What to do: Copy each line of the data that has "with" in it.

[Collected data]
>>>>
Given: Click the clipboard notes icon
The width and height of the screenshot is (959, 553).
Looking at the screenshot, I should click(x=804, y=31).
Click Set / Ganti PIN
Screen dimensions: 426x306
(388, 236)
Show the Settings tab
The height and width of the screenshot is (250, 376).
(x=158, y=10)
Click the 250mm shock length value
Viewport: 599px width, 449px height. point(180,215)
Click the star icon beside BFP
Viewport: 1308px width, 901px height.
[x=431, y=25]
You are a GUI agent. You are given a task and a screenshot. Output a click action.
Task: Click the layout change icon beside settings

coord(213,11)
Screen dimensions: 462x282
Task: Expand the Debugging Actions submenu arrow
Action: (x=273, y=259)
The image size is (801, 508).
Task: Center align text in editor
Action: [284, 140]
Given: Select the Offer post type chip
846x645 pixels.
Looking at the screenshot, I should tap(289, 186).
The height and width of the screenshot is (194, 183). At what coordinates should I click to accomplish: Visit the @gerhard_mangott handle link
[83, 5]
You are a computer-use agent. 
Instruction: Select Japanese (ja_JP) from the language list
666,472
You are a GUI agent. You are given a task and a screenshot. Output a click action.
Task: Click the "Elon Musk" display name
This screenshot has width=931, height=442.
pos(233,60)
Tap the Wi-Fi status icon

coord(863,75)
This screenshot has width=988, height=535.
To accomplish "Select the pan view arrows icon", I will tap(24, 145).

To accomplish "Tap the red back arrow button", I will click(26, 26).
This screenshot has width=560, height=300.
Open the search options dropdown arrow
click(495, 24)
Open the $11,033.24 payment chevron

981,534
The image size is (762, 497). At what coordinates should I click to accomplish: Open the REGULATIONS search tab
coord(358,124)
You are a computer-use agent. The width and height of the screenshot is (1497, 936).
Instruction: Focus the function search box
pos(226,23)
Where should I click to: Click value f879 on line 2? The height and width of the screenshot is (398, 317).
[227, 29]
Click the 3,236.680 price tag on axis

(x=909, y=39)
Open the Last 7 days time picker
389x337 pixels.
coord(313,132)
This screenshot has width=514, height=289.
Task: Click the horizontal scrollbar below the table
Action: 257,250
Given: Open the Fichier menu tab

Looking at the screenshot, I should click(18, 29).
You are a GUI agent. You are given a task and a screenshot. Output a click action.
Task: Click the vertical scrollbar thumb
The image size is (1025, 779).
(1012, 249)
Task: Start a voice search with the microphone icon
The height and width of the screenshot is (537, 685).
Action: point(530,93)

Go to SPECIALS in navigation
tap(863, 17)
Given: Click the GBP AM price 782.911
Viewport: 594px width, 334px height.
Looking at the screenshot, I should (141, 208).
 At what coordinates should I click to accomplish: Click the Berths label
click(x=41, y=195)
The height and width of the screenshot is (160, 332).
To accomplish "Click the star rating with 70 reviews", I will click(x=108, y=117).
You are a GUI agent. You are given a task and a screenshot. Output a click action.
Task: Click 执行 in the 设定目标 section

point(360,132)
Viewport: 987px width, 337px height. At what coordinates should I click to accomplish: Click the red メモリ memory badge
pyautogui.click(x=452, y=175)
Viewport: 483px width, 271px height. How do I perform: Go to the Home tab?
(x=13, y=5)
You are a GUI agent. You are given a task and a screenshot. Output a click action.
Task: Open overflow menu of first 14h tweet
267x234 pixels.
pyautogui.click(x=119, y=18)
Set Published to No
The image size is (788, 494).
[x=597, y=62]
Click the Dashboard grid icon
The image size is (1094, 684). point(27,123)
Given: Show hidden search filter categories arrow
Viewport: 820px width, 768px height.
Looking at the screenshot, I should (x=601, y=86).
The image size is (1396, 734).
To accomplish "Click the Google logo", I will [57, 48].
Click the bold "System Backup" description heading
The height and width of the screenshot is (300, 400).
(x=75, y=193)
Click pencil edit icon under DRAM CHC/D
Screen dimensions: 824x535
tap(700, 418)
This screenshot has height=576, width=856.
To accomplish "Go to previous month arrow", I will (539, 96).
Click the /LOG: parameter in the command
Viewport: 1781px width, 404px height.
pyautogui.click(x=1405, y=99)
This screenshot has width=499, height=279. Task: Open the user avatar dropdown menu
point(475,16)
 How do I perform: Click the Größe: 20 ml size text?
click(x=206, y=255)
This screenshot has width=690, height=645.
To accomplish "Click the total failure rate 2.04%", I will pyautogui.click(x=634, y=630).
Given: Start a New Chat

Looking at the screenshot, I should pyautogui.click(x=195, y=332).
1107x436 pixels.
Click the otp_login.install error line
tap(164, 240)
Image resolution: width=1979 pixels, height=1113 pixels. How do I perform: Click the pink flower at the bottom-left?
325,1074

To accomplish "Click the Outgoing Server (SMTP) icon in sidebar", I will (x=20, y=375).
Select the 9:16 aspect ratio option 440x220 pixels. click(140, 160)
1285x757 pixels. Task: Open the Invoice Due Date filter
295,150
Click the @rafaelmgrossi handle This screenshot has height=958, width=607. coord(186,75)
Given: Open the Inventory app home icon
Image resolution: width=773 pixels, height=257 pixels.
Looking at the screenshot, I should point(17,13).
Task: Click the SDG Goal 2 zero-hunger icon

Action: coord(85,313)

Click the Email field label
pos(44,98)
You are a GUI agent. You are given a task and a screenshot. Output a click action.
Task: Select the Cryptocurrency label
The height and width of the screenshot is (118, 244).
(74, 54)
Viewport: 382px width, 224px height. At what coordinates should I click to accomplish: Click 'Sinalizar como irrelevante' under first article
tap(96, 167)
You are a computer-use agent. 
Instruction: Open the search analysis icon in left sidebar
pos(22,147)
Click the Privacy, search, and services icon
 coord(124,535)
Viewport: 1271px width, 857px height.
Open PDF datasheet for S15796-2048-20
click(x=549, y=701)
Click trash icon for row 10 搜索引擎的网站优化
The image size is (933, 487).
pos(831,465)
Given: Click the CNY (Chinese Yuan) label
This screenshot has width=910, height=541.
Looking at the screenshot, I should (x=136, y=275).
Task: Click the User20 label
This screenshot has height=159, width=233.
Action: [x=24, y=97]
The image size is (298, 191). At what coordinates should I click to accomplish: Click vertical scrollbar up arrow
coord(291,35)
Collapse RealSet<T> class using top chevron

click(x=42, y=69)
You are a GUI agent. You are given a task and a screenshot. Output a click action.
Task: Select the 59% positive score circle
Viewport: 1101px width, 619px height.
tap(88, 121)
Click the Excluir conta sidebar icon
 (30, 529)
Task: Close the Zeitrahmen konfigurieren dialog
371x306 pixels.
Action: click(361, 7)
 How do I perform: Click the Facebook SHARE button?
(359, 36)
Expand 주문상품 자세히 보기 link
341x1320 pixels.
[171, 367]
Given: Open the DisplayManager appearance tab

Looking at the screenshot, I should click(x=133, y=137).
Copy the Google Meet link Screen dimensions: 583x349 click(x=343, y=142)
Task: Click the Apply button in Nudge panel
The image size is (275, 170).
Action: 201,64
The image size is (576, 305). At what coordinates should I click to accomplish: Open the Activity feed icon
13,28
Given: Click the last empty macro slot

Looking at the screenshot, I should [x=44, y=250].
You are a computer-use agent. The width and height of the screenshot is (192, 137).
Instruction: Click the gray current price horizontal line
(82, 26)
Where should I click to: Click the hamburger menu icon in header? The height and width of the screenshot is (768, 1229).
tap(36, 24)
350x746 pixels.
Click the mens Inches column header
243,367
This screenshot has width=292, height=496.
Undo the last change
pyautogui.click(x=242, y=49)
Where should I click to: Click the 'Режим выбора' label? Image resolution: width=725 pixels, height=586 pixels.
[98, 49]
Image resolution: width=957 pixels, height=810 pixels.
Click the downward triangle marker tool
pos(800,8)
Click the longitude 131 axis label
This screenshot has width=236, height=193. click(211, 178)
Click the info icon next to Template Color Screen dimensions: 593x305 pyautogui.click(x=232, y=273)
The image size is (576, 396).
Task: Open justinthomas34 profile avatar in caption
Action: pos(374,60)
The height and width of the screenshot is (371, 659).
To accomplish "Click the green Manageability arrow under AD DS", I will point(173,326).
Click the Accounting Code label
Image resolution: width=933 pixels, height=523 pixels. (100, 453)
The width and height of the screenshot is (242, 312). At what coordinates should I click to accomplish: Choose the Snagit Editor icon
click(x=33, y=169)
<<<<
Response for this exercise:
Task: Start a voice search with the microphone icon
To accomplish "Click the star rating with 70 reviews", I will click(x=108, y=117).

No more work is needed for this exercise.